As reported by the American Immigration Lawyers Association (AILA) on April 12, 2011, after a long hiatus, the Social Security Administration (SSA) has once again started sending out "no-match" letters that advise employers that their workers are using a social security number that does not coincide with SSA's records. Effective April 6, 2011, pursuant to a directive from the SSA Commissioner, SSA resumed sending employer decentralized correspondence (DECOR) letters for tax year 2010.
SSA FIELD GUIDANCE
In guidance on how to handle inquiries relating to SSA no-match letters, SSA instructs employers to check their records to determine if their information matches the records submitted and to ask the employee to check their records to ensure that they have accurately reported their name and social security number to the employer. If the employer and the employee are unable to resolve the issue, the employer should instruct the employee to contact a local SSA office and provide the employee with a reasonable amount of time to resolve the discrepancy. According to SSA Frequently Asked Questions (FAQs), "it takes approximately 10 to 14 days to receive [a] replacement social security card."
However, the Program Operations Manual System states, "The employer should give the employee a reasonable amount of time to rectify the situation with us. It may take two months or longer to get a new or replacement Social Security card." Moreover, the now rescinded DHS regulations gave the employer up to 90 days to resolve the discrepancy and, as discussed below, the Office of Special Counsel (OSC) has suggested that 120 days is appropriate.
The field guidance advises that if an employer states that he or she is unable to resolve the mismatch because the employee is unable to provide a social security card, or may no longer work for the employer, the employer should document efforts made to obtain the corrected information and retain the documentation for four years.
While this advice may be adequate for employees no longer employed, one questions whether the mere documentation of the employee's inability to correct its records will satisfy ICE I-9 auditors who now routinely request copies of all SSA no-match letters and related correspondence in its audits.
In the context of erroneous withholdings, a W-2C (Corrected Wage and Tax Statement) along with a W-3C (Transmittal of Corrected Wage and Tax Statements) is normally required to correct a social security number error. In some cases, the 940 annual FUTA return, state income tax and state unemployment returns, and local tax returns may require amending. The Internal Revenue Service (IRS) may impose a fine of $100 per information return for failure to file corrections.

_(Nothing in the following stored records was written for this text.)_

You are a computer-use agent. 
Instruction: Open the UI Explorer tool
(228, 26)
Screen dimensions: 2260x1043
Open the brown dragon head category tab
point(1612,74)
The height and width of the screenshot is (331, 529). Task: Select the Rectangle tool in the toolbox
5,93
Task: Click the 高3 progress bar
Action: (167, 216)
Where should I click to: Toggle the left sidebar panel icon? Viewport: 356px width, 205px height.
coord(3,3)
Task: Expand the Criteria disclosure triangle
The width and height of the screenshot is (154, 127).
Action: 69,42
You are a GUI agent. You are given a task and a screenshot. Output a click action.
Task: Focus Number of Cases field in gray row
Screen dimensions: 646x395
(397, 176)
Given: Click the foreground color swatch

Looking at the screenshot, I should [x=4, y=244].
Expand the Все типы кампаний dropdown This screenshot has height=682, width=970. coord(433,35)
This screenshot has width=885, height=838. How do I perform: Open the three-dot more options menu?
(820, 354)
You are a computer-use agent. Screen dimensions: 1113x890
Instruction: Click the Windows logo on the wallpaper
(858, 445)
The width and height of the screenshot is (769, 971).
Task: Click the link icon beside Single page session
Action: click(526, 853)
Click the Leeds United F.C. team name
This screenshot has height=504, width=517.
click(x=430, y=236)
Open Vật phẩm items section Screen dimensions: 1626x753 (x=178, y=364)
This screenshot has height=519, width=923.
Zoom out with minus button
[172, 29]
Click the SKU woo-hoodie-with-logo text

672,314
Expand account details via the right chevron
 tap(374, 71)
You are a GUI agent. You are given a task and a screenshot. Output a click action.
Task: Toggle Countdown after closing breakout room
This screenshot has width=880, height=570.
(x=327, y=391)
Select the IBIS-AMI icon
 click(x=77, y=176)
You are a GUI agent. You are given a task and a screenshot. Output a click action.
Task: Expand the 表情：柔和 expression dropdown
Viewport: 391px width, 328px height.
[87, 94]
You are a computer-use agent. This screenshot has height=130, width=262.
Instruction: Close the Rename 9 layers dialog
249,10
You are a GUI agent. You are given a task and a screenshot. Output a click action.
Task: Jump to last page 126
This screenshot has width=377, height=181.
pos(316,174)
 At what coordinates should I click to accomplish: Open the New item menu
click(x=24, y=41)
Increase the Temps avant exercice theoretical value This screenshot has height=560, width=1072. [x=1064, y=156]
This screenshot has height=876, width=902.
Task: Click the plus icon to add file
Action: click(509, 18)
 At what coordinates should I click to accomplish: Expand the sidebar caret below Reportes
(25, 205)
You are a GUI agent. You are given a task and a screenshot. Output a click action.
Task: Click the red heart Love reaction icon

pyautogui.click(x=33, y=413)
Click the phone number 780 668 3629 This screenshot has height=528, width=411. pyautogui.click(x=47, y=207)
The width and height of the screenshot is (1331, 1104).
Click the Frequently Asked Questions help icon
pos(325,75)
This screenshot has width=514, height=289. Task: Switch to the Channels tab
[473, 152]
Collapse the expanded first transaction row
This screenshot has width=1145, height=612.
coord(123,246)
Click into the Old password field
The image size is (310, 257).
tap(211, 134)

GUIDANCE FROM THE OFFICE OF SPECIAL COUNSEL
With the advice of counsel, employers must establish effective strategies to address employer DECOR letters in a lawful yet non-discriminatory manner. The OSC recently provided general guidelines for employers to follow in developing a response plan to SSA no-match letters. This guidance states that an employer should not terminate a worker based only on the receipt of a no-match letter, nor should it attempt to re-verify work authorization by requesting completion of a new I-9 form. According to OSC, the employer should provide a "reasonable period of time" for the worker to resolve the problem. According to OSC FAQs, "There are no Federal statutes or regulations in effect that define a 'reasonable period of time' in connection with the resolution of a no-match notice.
As a practical matter, a 'reasonable period of time' depends on the totality of the circumstances. Of note, in the E-Verify context, SSA has the ability to put a tentative non-confirmation into continuance for up to 120 days. This recognizes that it can sometimes take that long to resolve a discrepancy in SSA's database."